Dati memorizzati
- - - - - - -

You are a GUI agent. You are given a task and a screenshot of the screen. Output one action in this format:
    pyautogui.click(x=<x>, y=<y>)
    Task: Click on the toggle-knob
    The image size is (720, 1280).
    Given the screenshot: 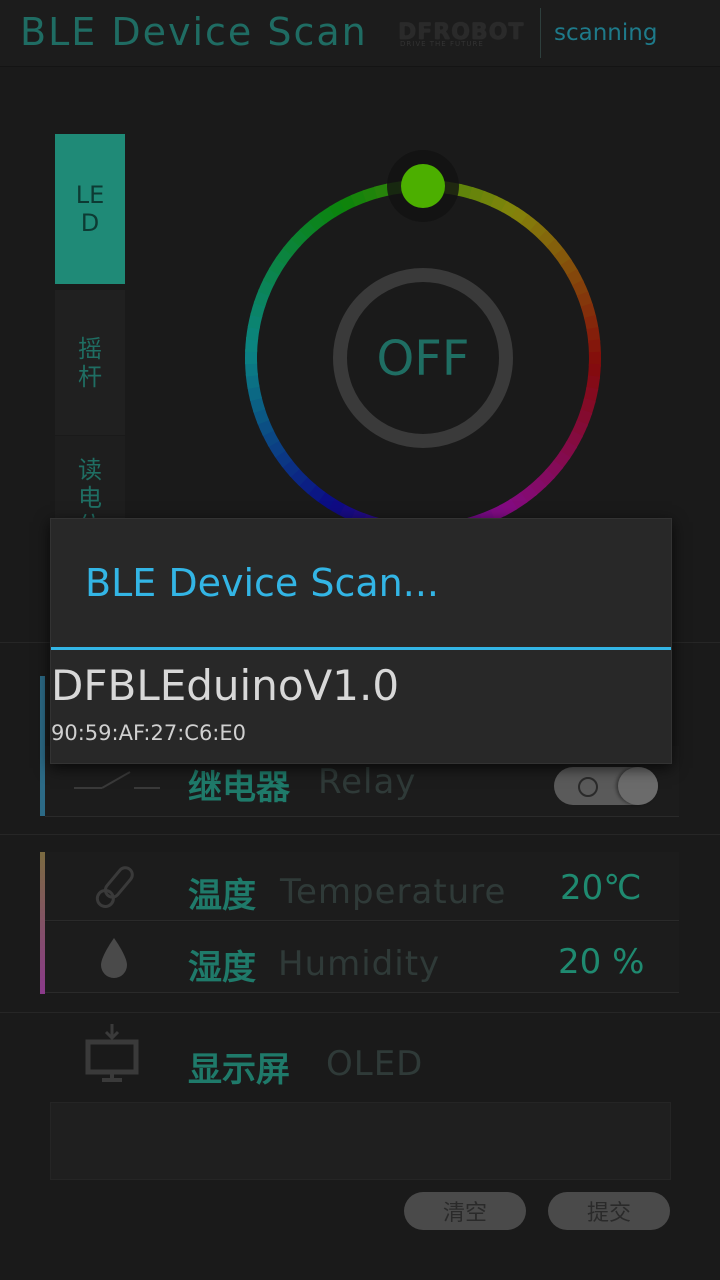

- - - - - - -

## CONSEGNA DELL'ESERCIZIO
Modifica tutte le voci sostituendo "screenshot" con "screen capture" e lasciando invariato tutto il resto. Nella risposta ometti le immagini.

## PROBLEMA RISOLTO
You are a GUI agent. You are given a task and a screen capture of the screen. Output one action in this format:
    pyautogui.click(x=<x>, y=<y>)
    Task: Click on the toggle-knob
    The image size is (720, 1280).
    Given the screen capture: 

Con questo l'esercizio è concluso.